Non avremmo recuperato il miocardio e probabilmente il rischio quoad vitam e ad valetudinem, come si dice in medicina, non sarebbe stato lo stesso. L’esatta interpretazione del tracciato e del quadro clinico d’altronde erano solo nelle mie facoltà. Da qui la decisione di interpellare la CO e condividerne la responsabilità al fine di far attivare il Miulli. Questo è sempre stato il mio intento da quando sono nel 118. Vede, anche nel caso Martimucci, voglio ricordarlo, usai gli stessi criteri. Come sempre. Mi consenta un’ultima considerazione. Immagini cosa accade quando la stessa situazione di ieri notte si presenta pari pari su un mezzo senza medico. Immagini le conseguenze per il malcapitato. Senza che se ne abbia contezza, senza responsabili, senza possibilità di riflettere su questo al fine di correggere il sistema.

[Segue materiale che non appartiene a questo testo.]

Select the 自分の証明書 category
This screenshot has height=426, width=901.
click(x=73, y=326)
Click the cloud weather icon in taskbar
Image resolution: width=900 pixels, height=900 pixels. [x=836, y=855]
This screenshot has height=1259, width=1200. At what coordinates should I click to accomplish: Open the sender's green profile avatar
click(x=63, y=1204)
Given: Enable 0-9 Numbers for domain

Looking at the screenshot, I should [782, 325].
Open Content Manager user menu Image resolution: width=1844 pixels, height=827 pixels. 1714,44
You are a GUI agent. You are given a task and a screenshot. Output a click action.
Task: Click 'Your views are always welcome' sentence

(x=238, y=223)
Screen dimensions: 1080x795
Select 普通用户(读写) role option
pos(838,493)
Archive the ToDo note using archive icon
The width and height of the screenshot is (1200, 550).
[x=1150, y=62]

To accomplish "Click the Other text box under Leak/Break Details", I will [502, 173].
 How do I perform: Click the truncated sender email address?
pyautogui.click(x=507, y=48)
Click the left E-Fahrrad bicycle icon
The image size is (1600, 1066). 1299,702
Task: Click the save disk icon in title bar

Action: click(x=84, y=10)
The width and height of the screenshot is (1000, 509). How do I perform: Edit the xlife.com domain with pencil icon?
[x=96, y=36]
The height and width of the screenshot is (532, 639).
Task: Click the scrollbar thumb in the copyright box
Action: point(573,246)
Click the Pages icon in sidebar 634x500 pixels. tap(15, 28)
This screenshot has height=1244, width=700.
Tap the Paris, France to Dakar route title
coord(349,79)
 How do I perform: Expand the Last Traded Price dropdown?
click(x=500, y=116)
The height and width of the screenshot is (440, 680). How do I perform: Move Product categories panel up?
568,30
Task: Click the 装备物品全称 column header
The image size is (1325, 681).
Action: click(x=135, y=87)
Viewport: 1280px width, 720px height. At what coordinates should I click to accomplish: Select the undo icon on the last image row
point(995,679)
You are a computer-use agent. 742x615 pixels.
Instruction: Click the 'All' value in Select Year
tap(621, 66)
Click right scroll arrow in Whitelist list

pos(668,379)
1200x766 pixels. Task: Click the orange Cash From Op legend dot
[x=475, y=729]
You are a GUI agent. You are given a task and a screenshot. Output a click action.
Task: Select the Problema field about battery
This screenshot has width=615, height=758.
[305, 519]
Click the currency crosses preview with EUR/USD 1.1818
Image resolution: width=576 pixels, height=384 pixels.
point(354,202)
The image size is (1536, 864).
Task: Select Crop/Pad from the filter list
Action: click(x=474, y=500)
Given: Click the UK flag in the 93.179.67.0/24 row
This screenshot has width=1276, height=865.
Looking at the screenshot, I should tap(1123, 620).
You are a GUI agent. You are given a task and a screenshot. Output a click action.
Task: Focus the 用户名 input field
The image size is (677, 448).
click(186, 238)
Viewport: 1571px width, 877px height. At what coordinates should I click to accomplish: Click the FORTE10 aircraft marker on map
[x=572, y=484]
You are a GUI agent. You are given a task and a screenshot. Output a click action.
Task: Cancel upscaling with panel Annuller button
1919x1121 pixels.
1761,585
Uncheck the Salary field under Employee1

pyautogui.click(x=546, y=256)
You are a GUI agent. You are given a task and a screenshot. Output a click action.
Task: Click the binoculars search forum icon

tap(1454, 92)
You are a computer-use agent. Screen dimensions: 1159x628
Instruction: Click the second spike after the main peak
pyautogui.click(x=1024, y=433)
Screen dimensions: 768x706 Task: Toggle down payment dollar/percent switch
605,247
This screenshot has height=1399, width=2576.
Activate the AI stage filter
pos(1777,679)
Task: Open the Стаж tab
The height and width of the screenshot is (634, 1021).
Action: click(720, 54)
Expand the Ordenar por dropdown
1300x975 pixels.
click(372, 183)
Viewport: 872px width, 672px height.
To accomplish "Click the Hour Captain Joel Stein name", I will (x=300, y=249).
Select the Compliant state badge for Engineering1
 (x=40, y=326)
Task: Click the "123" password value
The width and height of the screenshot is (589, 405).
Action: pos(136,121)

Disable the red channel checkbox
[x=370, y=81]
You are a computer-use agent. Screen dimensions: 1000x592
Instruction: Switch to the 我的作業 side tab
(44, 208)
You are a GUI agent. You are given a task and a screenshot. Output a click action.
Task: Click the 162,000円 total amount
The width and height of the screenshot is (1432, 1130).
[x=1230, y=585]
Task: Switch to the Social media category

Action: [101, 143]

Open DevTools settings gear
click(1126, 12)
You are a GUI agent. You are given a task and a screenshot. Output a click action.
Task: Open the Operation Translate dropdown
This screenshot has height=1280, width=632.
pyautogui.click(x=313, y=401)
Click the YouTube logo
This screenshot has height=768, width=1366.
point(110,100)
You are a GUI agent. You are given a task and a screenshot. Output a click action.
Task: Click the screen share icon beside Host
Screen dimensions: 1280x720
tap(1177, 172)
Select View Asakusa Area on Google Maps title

Cosa avrebbe potuto fare un infermiere dunque?
Nelle condizioni operative e di tutela assicurativo-professionale attuali credo ben poco. Molti infermieri del 118 barese sono in grado di riconoscere uno STEMI, ma tracciati borderline, talora anche per noi una chimera, no. Nel nostro caso, quel paziente sarebbe stato portato al Perinei e difficilmente avrebbe potuto raccontare una storia a lieto fine.

Cosa si augura per il futuro?
Credo nell’impegno di ognuno e nella riflessione argomentata e possibilmente condivisa, finalizzata a risultati concreti, efficaci e non necessariamente dispendiosi come qualche manager o burocrate vorrebbe lasciar intendere.